— What this task involves —
What you write must match, character for character, the lines from the one with "830x1106 pixels. How" down to the one with "This screenshot has height=847, width=1224." in the listing below, minus its pictures.

— Provided data —
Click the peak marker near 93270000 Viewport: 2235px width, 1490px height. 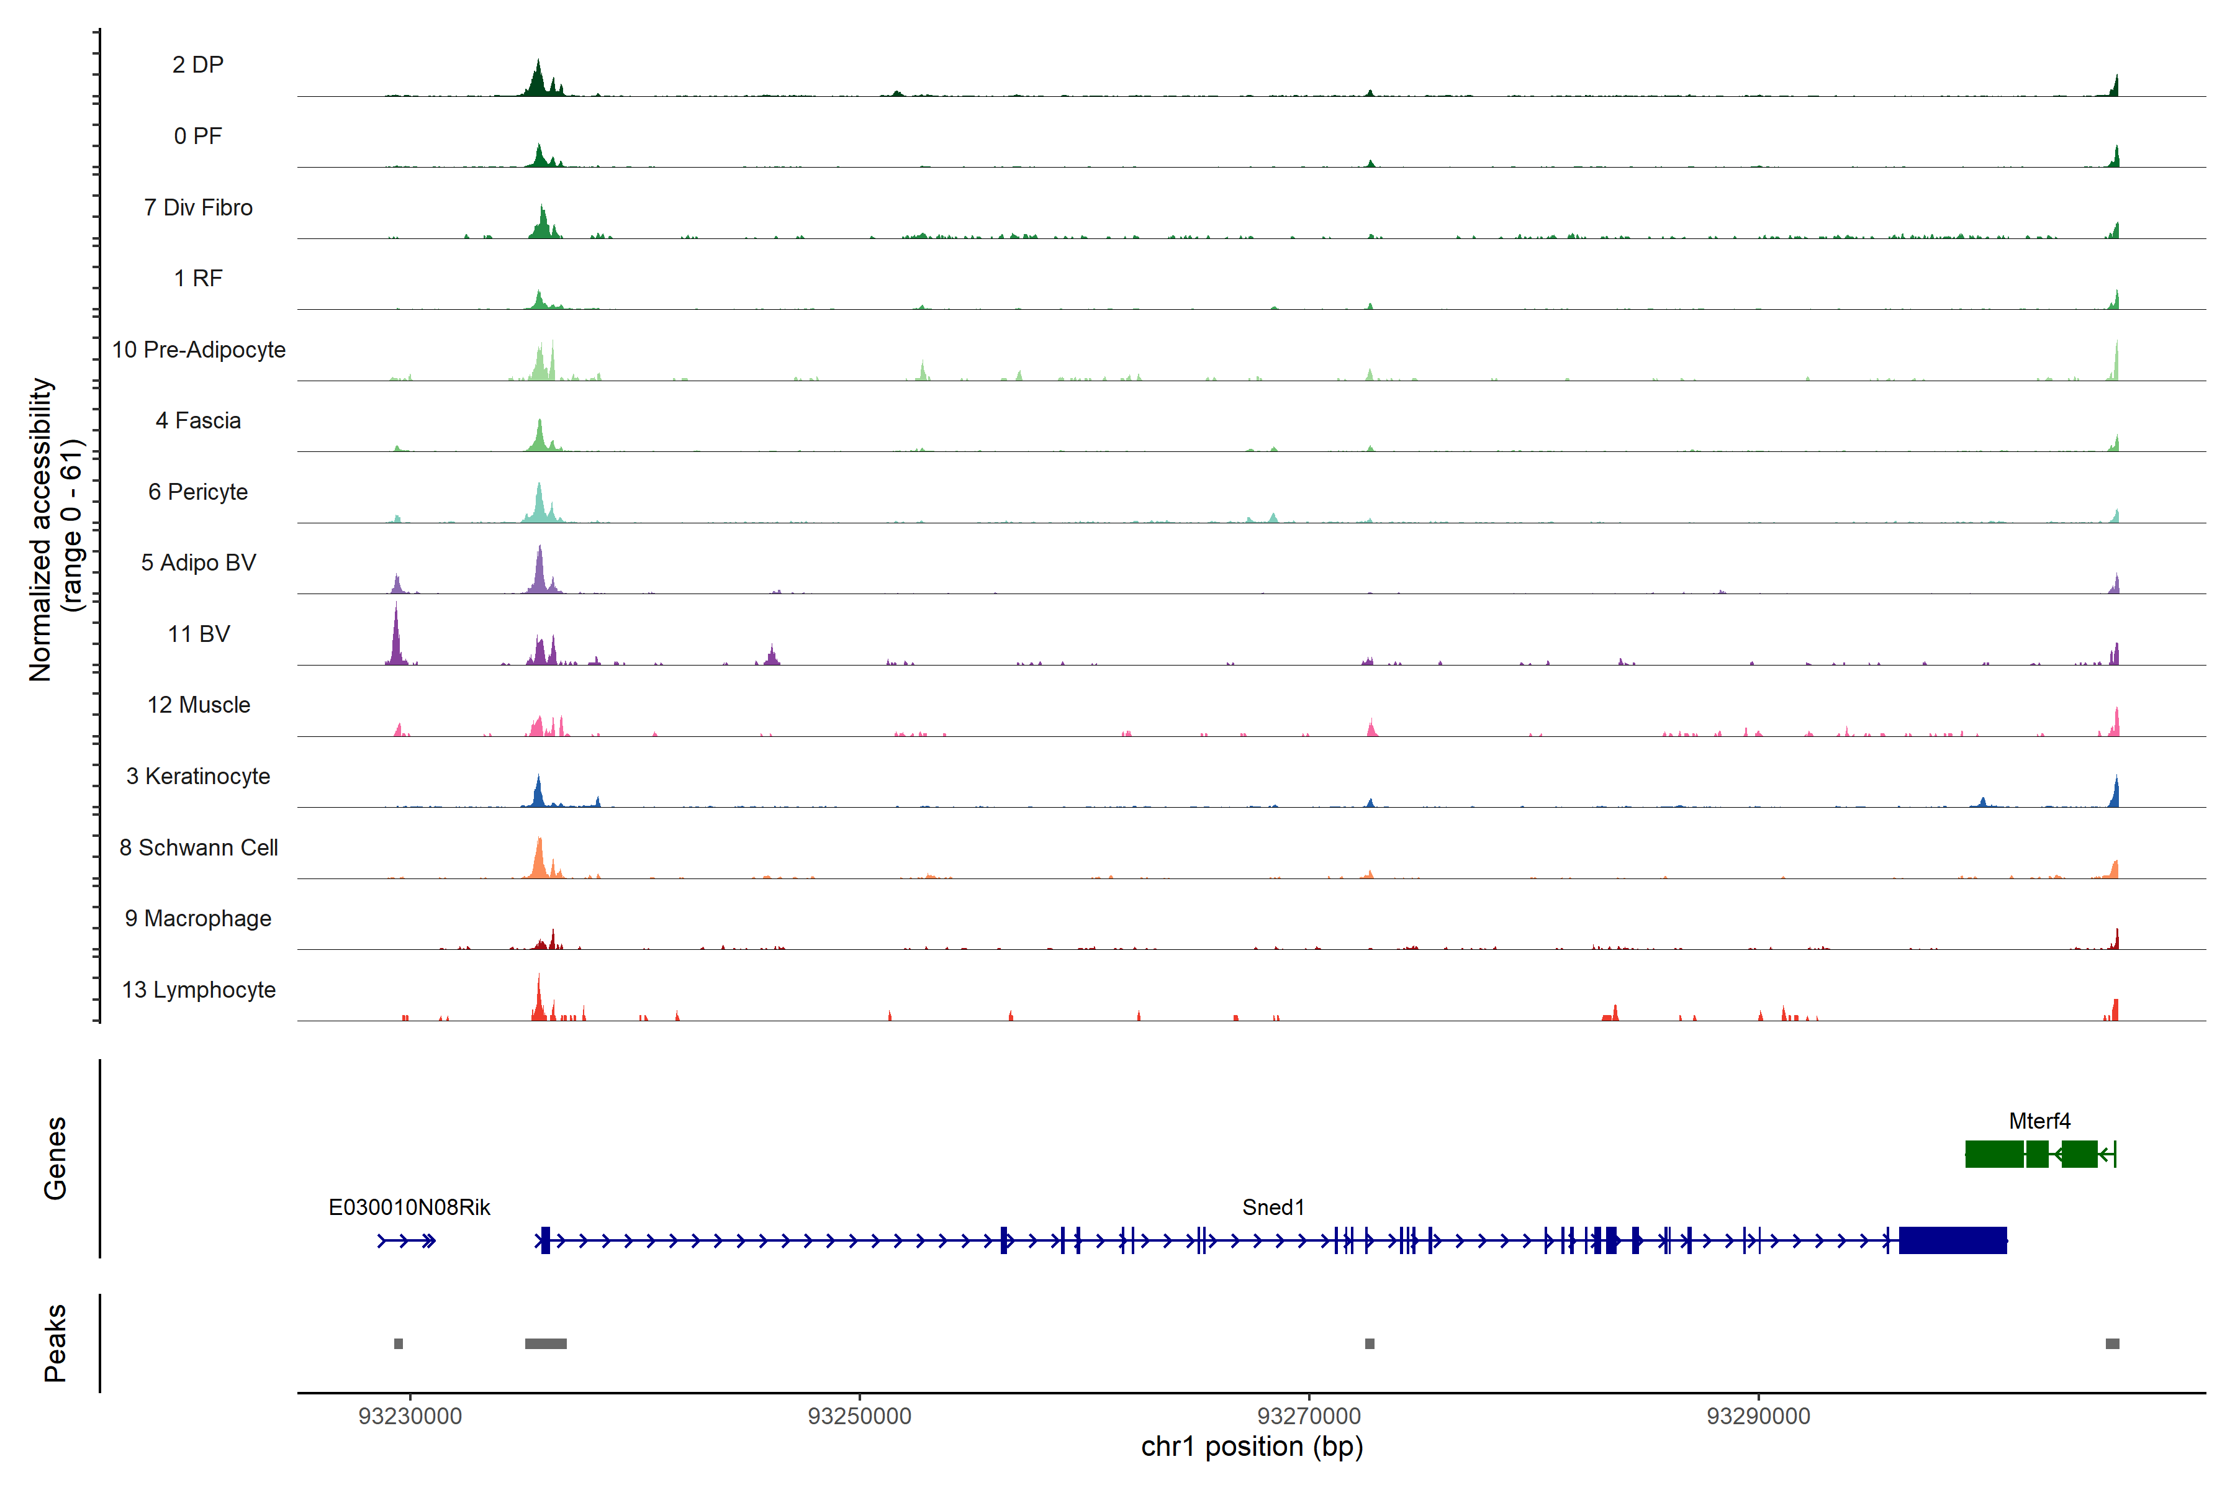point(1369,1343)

* * *

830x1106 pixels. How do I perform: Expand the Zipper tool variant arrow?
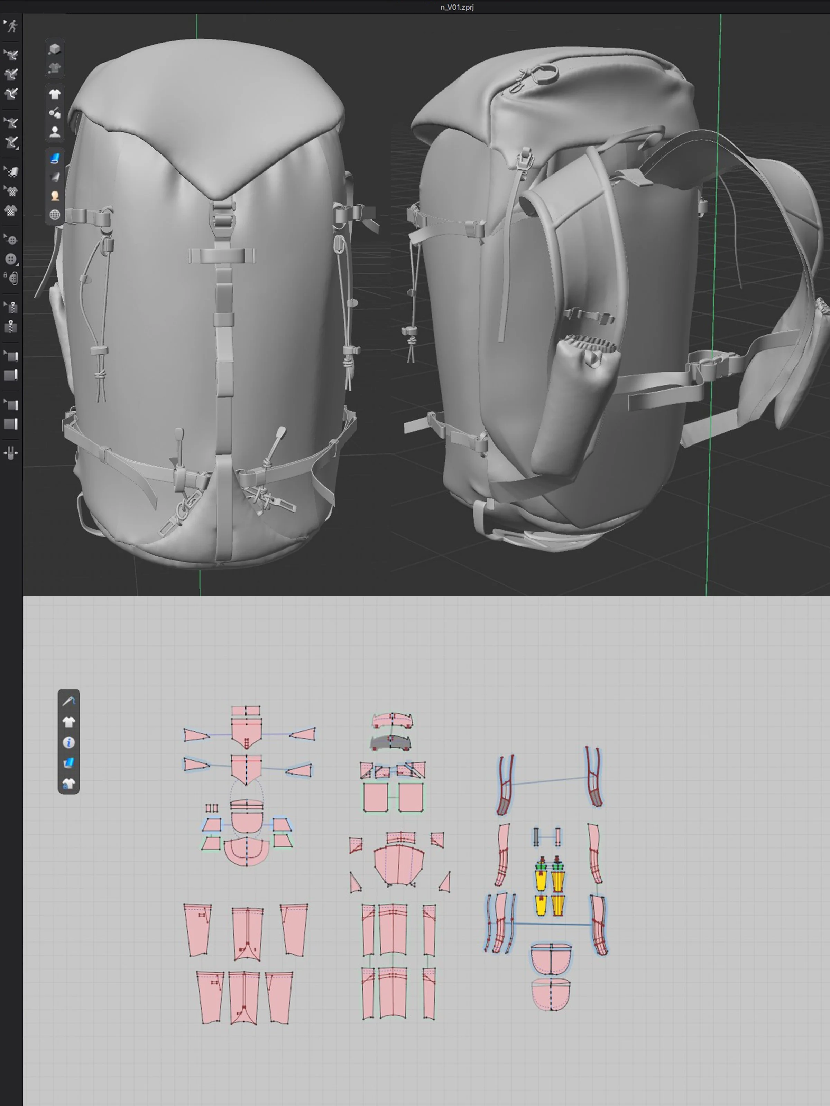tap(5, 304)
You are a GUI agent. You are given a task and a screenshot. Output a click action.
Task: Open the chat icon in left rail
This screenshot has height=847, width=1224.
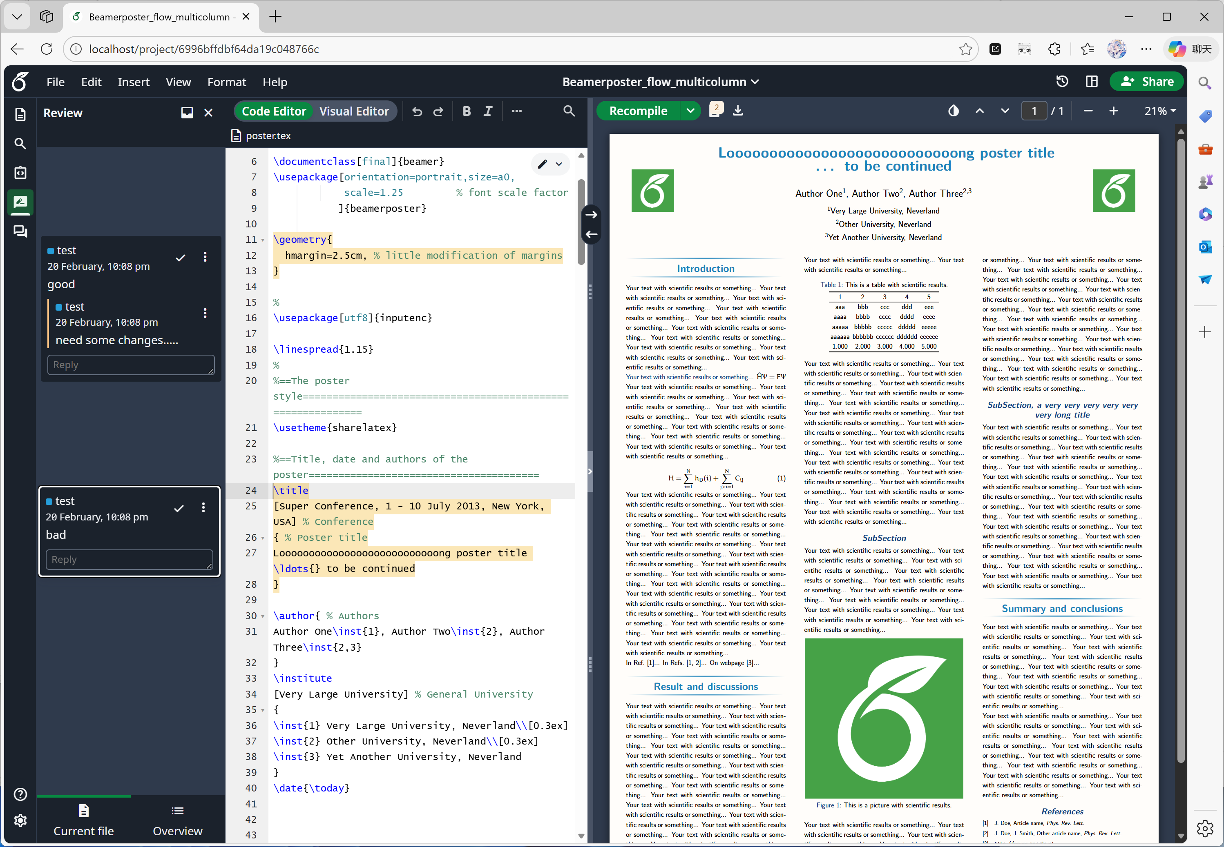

==

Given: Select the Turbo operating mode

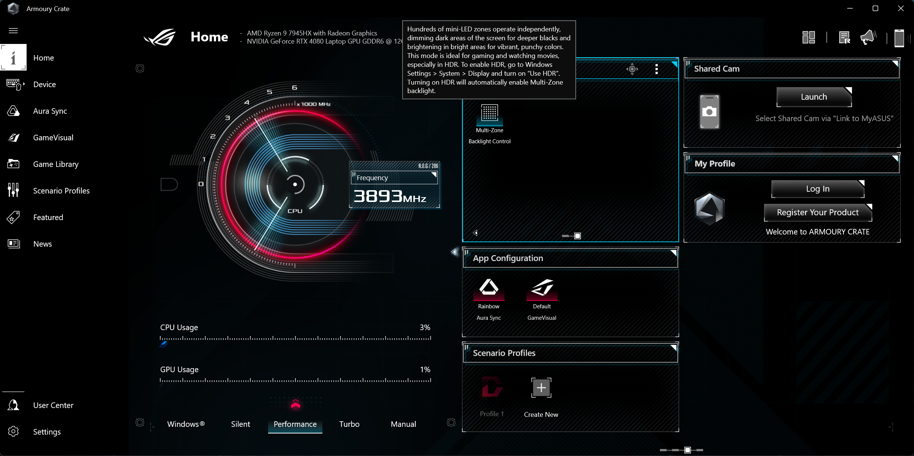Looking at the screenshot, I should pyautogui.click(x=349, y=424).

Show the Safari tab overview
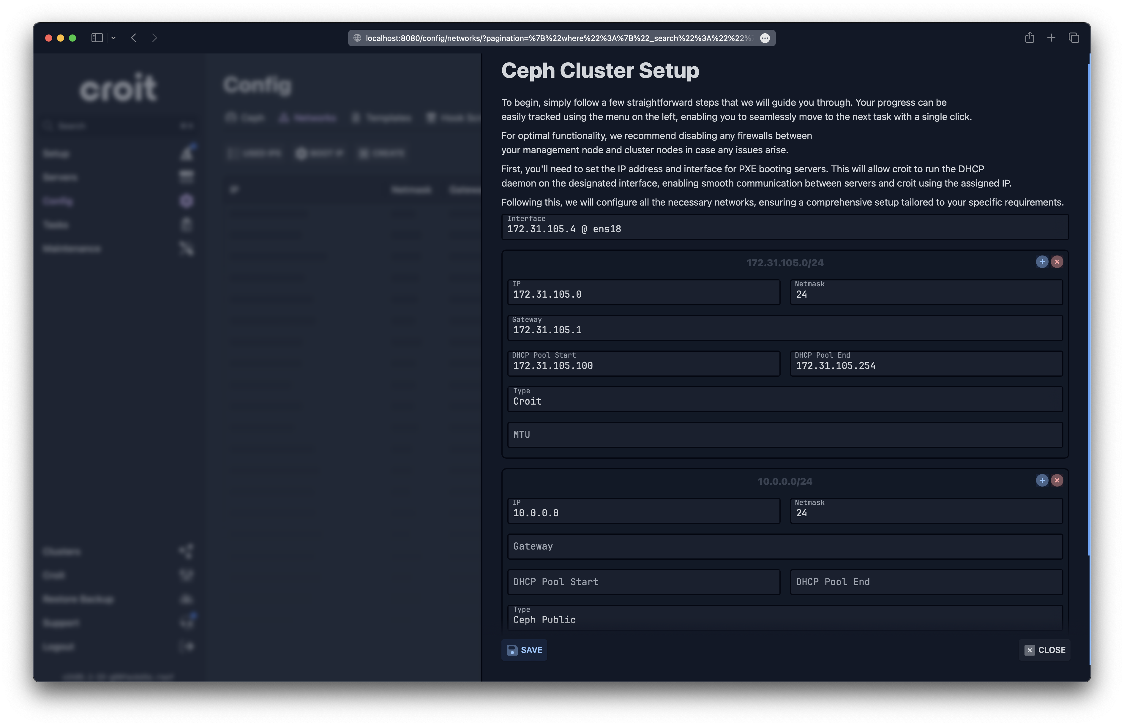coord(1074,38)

— Task response —
830x1106 pixels. How do I perform: Expand the Zipper tool variant arrow?
tap(5, 304)
You are a GUI agent. You are given a task and a screenshot. Output a click action.
Task: Open the chat icon in left rail
This screenshot has height=847, width=1224.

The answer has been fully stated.